═════ Extracted information ═════

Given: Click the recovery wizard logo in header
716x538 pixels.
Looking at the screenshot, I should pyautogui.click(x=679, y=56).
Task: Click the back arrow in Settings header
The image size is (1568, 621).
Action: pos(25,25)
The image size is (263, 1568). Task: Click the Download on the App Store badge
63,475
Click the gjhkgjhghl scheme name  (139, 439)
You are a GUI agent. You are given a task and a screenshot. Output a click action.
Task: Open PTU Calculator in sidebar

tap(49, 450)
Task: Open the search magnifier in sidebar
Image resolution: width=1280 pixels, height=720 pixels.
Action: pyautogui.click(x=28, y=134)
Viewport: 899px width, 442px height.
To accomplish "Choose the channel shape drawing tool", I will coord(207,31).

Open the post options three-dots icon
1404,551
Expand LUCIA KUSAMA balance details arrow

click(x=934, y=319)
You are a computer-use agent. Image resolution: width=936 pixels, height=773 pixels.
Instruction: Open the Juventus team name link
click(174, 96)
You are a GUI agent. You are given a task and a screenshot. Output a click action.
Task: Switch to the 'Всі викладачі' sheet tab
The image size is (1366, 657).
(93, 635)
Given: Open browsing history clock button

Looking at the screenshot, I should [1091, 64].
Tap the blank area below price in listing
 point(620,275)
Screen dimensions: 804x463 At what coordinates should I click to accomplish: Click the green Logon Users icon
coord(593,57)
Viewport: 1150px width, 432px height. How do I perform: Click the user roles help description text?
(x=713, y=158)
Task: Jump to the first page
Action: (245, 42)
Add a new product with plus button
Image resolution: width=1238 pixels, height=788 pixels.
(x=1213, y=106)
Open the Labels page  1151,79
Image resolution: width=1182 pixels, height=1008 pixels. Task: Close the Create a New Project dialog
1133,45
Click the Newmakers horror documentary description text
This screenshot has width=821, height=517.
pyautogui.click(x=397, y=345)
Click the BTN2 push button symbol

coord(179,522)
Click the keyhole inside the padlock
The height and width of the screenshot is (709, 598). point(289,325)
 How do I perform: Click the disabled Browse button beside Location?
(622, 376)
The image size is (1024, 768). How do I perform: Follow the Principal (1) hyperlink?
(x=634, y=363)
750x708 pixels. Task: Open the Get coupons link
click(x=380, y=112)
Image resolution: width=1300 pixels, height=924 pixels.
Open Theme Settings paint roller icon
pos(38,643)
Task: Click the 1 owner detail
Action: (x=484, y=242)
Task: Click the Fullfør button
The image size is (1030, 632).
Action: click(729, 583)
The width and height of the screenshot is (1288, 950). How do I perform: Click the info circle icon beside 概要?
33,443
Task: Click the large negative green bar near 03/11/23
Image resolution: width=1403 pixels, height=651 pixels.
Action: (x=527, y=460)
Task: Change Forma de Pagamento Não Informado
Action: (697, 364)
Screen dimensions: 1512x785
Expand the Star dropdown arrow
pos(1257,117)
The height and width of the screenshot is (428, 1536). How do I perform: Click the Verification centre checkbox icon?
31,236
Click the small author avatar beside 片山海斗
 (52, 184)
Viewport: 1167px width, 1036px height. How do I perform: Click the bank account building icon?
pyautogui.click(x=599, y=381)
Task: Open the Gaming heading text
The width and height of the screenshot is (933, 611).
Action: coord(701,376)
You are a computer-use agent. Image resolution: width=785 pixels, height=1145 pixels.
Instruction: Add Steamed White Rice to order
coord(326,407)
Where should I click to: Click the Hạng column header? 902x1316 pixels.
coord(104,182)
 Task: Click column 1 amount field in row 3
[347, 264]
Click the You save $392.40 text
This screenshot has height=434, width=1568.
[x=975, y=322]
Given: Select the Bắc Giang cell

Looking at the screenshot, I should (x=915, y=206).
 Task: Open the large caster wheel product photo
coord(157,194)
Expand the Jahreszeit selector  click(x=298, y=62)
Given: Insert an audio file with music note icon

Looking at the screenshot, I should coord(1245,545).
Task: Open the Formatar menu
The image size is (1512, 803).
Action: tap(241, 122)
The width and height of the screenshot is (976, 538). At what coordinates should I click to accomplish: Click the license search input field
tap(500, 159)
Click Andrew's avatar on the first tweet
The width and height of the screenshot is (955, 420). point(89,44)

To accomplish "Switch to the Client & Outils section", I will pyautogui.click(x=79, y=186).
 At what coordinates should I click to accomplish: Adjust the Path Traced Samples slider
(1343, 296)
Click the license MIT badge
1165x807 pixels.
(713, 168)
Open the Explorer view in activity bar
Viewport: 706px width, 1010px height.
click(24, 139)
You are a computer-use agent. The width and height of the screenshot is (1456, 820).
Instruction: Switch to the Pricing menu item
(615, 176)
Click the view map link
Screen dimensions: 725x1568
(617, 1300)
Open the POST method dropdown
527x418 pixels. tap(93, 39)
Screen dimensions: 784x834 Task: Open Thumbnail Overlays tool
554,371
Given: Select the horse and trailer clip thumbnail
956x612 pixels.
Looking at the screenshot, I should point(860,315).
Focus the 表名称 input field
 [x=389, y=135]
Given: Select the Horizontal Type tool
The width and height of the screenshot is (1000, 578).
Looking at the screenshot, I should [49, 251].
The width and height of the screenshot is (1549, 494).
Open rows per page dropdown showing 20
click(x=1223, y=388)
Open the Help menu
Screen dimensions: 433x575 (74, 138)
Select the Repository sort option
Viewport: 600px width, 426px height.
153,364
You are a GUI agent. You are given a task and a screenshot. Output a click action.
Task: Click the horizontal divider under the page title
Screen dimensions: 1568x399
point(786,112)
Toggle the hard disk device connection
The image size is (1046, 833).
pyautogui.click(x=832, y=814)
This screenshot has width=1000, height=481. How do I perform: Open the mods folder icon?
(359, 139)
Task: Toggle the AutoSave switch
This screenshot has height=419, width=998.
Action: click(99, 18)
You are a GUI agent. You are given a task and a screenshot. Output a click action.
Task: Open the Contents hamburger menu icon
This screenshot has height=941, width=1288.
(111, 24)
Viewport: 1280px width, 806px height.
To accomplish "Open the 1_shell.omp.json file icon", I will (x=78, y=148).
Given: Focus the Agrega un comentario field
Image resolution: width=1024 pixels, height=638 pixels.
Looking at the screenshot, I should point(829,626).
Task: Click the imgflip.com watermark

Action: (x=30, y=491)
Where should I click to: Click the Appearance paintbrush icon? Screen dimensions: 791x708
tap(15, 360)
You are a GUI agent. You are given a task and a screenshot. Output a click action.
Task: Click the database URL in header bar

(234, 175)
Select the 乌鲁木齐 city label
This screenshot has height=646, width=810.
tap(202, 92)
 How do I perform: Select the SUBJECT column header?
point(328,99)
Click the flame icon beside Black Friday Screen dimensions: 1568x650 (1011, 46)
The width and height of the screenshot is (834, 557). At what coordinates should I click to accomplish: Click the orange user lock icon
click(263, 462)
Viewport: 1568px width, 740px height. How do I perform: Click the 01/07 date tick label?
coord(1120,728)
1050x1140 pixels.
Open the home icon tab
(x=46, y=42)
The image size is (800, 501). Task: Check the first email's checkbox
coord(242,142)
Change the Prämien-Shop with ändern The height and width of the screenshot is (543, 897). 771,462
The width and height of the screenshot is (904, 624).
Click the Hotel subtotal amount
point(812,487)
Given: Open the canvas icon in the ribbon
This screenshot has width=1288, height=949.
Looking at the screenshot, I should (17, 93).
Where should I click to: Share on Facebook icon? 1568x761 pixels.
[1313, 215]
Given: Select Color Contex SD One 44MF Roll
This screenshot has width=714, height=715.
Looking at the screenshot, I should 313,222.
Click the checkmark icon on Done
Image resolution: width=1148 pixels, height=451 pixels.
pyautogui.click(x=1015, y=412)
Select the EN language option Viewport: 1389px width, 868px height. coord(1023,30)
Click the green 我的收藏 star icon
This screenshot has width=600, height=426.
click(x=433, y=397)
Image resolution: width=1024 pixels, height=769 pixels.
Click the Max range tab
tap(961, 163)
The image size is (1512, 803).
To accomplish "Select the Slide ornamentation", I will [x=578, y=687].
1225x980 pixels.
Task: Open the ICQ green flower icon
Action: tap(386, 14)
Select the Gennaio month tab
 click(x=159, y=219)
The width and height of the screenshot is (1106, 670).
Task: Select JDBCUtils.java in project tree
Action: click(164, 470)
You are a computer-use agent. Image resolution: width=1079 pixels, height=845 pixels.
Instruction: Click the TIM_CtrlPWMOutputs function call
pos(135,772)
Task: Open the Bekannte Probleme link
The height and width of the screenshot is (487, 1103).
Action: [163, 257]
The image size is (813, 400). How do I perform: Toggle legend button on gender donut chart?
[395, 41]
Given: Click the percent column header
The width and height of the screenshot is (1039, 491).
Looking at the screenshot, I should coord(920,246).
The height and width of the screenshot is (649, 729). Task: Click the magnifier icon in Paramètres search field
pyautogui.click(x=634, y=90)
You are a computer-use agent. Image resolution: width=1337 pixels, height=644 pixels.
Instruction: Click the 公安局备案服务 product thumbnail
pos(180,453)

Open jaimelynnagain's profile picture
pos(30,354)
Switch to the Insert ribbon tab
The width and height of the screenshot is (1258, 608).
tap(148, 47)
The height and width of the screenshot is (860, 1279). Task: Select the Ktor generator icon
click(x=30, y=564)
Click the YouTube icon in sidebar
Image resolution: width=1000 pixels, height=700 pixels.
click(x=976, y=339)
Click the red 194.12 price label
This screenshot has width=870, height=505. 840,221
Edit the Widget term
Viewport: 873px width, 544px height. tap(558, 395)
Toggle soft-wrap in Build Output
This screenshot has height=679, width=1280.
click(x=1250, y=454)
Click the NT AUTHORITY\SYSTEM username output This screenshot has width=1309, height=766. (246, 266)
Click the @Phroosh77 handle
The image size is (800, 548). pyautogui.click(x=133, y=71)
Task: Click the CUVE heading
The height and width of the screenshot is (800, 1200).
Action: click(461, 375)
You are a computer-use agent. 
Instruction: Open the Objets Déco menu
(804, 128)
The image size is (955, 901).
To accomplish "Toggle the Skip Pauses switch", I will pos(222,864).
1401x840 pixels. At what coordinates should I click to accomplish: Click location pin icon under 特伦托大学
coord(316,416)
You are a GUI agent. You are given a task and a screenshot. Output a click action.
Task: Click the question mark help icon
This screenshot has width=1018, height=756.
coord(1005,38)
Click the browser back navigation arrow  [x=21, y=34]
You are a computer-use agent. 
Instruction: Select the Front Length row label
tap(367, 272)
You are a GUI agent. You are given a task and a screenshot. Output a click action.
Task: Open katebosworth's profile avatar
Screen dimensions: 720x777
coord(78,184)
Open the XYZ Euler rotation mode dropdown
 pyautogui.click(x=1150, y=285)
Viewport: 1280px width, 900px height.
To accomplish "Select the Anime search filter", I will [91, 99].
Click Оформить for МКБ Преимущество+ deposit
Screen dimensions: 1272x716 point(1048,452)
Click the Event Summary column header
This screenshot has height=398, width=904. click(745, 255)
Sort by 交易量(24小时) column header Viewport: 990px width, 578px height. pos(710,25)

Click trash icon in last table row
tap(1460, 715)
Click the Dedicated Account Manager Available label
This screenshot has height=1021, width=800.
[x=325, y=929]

═════

§ Problem details: Which lines of the records above contain the word "heading"? Report each one in full.

§ Result for this task:
Task: Open the Gaming heading text
Task: Click the CUVE heading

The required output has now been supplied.